WHAT IS NEEDED: In the data below, find every line with the word "agent" and copy it.

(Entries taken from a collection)

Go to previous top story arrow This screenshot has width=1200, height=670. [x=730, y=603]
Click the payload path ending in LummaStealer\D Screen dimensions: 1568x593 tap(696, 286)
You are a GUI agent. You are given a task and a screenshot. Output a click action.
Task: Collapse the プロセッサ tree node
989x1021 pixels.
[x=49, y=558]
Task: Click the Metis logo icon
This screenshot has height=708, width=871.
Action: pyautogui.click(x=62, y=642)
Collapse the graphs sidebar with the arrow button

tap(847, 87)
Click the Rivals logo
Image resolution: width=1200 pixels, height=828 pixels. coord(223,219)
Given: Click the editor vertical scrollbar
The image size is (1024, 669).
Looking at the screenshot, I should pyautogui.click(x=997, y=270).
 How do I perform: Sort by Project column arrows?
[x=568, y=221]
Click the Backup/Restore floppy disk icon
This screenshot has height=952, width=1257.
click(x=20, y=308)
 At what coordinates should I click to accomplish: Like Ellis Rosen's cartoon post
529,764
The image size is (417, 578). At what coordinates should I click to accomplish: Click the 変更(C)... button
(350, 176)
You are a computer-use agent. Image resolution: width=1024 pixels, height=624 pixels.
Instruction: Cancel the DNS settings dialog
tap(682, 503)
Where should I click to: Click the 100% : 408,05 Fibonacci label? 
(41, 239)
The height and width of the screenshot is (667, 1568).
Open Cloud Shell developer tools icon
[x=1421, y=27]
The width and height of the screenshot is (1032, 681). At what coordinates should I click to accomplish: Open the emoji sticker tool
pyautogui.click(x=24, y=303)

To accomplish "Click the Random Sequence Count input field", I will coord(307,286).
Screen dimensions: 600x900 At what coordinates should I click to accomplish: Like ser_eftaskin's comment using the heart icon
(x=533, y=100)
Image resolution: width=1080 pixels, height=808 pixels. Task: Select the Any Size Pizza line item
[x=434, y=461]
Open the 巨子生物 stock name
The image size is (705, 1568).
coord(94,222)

OUTPUT FOR THIS TASK:
You are a GUI agent. You are given a task and a screenshot. Output a click action.
You are a computer-use agent. Image resolution: width=1024 pixels, height=624 pixels.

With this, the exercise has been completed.